What is required » Return the data verbatim, without pictures.

Start of Information shown

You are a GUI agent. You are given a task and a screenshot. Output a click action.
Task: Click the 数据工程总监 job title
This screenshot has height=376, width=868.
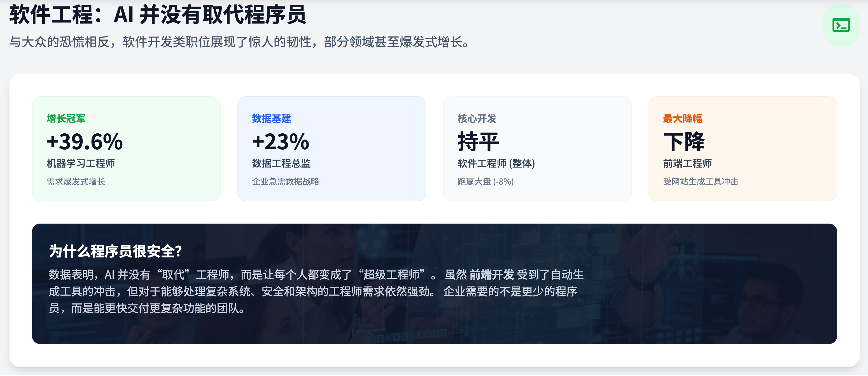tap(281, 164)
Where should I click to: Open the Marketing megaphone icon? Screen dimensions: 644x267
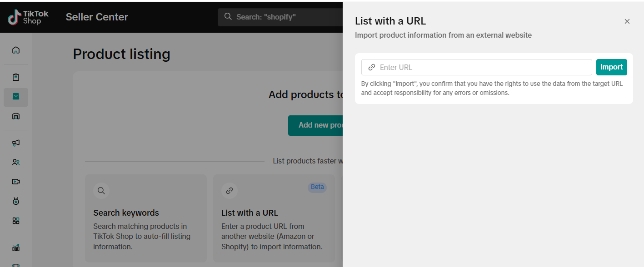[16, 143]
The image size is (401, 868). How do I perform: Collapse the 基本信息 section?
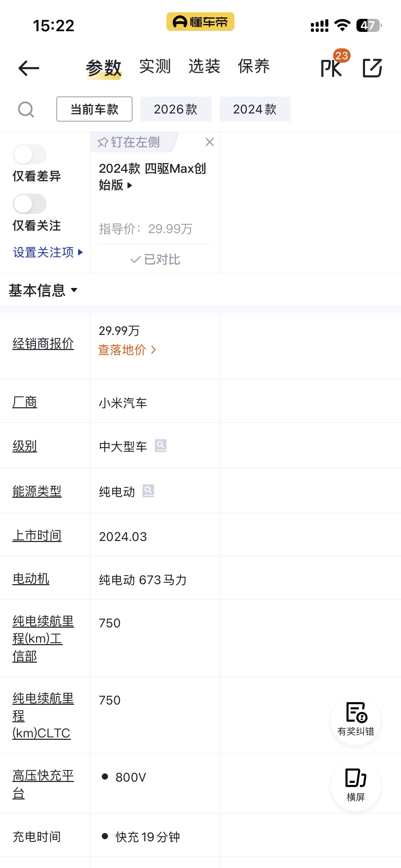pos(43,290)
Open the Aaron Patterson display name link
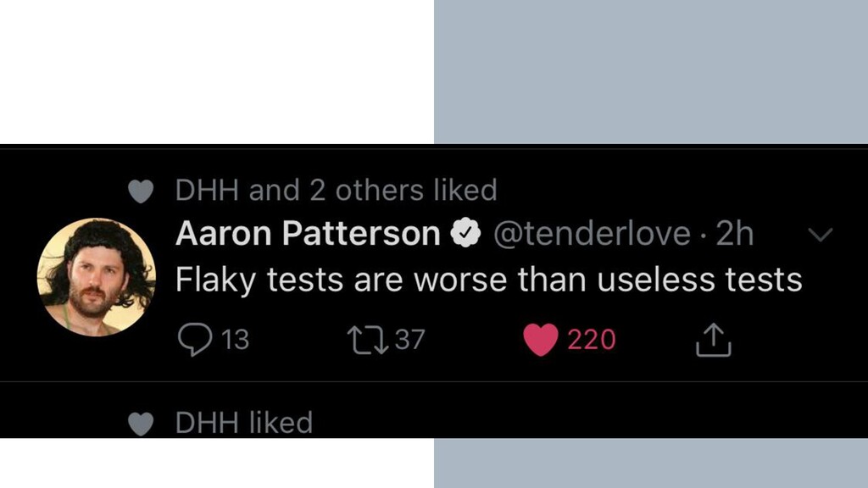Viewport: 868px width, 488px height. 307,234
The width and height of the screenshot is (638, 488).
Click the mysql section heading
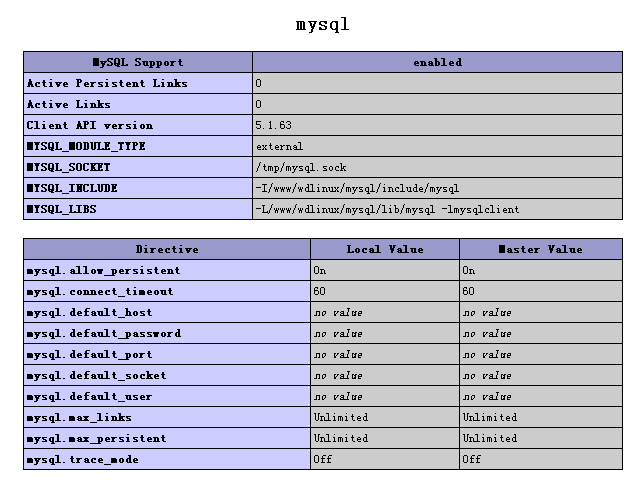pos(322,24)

End of Information shown

Response area »
You are a GUI agent. You are given a task and a screenshot. Output a click action.
Task: Click the 数据工程总监 job title
This screenshot has height=376, width=868.
tap(281, 164)
Where should I click to: Open the Marketing megaphone icon? Screen dimensions: 644x267
[16, 143]
The image size is (401, 868). How do I perform: Collapse the 基本信息 section?
pos(43,290)
Open the Aaron Patterson display name link
Viewport: 868px width, 488px height. 307,234
The width and height of the screenshot is (638, 488).
Click the mysql section heading
pos(322,24)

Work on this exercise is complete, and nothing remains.